Parametereigenschappen

Type:

String[]

Default value:None
Ondersteunt jokertekens:True
DontShow:False
Aliassen:Dienstnaam

Parametersets

Default
Position:0
Verplicht:True
Waarde uit pijplijn:True
Waarde uit pijplijn op eigenschapsnaam:True
Waarde van resterende argumenten:False

-PassThru

Retourneert een object dat de service vertegenwoordigt. Deze cmdlet genereert standaard geen uitvoer.

Parametereigenschappen

Type:SwitchParameter
Default value:None
Ondersteunt jokertekens:False
DontShow:False

Parametersets

(All)
Position:Named
Verplicht:False
Waarde uit pijplijn:False
Waarde uit pijplijn op eigenschapsnaam:False
Waarde van resterende argumenten:False

-WhatIf

Toont wat er zou gebeuren wanneer de cmdlet wordt uitgevoerd. De cmdlet wordt niet uitgevoerd.

Parametereigenschappen

Type:SwitchParameter
Default value:False
Ondersteunt jokertekens:False
DontShow:False
Aliassen:Wi

Parametersets

(All)
Position:Named
Verplicht:False
Waarde uit pijplijn:False
Waarde uit pijplijn op eigenschapsnaam:False
Waarde van resterende argumenten:False

CommonParameters

Deze cmdlet ondersteunt de algemene parameters: -Debug, -ErrorAction, -ErrorVariable, -InformationAction, -InformationVariable, -OutBuffer, -OutVariable, -PipelineVariable, -ProgressAction, -Verbose, -WarningAction en -WarningVariable. Zie about_CommonParametersvoor meer informatie.

Invoerwaarden

ServiceController

U kunt een serviceobject doorsluisen naar deze cmdlet.

String

U kunt een tekenreeks met een servicenaam doorsturen naar deze cmdlet.

Uitvoerwaarden

None

Deze cmdlet retourneert standaard geen uitvoer.

ServiceController

Wanneer u de parameter PassThru gebruikt, retourneert deze cmdlet een ServiceController-object dat de opnieuw gestarte service vertegenwoordigt.

Notities

Deze cmdlet is alleen beschikbaar op Windows-platforms.

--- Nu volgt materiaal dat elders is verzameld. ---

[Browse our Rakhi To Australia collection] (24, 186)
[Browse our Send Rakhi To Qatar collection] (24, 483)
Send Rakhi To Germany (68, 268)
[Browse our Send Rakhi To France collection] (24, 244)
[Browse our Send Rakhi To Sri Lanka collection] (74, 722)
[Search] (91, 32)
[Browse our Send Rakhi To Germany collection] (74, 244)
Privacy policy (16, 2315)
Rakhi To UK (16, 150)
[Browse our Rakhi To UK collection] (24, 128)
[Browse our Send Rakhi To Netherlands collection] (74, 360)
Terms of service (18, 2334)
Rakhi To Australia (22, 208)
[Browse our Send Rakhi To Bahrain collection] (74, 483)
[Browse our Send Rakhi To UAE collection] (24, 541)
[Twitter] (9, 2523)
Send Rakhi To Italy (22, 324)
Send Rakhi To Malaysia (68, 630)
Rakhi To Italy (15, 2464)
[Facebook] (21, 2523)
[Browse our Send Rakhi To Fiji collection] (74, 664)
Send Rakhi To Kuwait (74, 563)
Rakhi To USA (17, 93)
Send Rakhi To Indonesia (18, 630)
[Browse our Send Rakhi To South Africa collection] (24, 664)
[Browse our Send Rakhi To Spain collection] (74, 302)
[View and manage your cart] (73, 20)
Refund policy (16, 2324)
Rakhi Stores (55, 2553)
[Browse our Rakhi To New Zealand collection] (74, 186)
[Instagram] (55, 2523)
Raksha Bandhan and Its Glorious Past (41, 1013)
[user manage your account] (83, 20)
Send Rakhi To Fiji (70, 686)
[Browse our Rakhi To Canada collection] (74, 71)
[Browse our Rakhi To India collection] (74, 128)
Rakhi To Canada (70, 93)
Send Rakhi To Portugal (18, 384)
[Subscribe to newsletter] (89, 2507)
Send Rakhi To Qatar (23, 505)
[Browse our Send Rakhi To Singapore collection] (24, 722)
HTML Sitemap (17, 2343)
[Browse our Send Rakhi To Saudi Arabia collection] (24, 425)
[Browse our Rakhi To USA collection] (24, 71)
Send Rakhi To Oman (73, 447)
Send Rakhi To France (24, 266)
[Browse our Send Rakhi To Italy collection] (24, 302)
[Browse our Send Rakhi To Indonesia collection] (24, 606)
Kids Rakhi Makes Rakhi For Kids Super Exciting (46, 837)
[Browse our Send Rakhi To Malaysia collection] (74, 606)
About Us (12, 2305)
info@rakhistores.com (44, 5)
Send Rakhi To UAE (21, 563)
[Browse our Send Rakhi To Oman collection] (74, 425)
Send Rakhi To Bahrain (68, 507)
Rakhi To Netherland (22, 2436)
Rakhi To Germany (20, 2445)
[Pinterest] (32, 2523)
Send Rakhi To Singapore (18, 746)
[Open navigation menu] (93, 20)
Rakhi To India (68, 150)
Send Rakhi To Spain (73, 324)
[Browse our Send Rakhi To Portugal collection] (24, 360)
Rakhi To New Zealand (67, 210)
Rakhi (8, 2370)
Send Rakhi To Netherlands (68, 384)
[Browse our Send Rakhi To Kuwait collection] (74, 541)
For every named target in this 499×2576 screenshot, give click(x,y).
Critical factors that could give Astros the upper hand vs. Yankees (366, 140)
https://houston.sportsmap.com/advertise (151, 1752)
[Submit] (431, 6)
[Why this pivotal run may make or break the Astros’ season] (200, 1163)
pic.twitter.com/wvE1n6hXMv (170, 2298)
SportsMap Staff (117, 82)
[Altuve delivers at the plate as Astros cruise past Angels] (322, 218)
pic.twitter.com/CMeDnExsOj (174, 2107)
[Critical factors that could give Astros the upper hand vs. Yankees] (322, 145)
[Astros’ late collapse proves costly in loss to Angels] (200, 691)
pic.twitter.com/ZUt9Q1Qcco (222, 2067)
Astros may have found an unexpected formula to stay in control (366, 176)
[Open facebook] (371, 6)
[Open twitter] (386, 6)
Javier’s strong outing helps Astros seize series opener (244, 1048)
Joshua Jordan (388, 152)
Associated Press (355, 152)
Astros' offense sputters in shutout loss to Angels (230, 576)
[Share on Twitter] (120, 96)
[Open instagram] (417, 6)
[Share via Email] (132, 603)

  • Restart-Service kan services alleen beheren wanneer de huidige gebruiker hiervoor gemachtigd is. Als een opdracht niet goed werkt, hebt u mogelijk niet de vereiste machtigingen.
  • Als u de servicenamen en weergavenamen van de services op uw systeem wilt vinden, typt u Get-Service". De servicenamen verschijnen in de kolom Naam en de weergavenamen staan in de kolom DisplayName.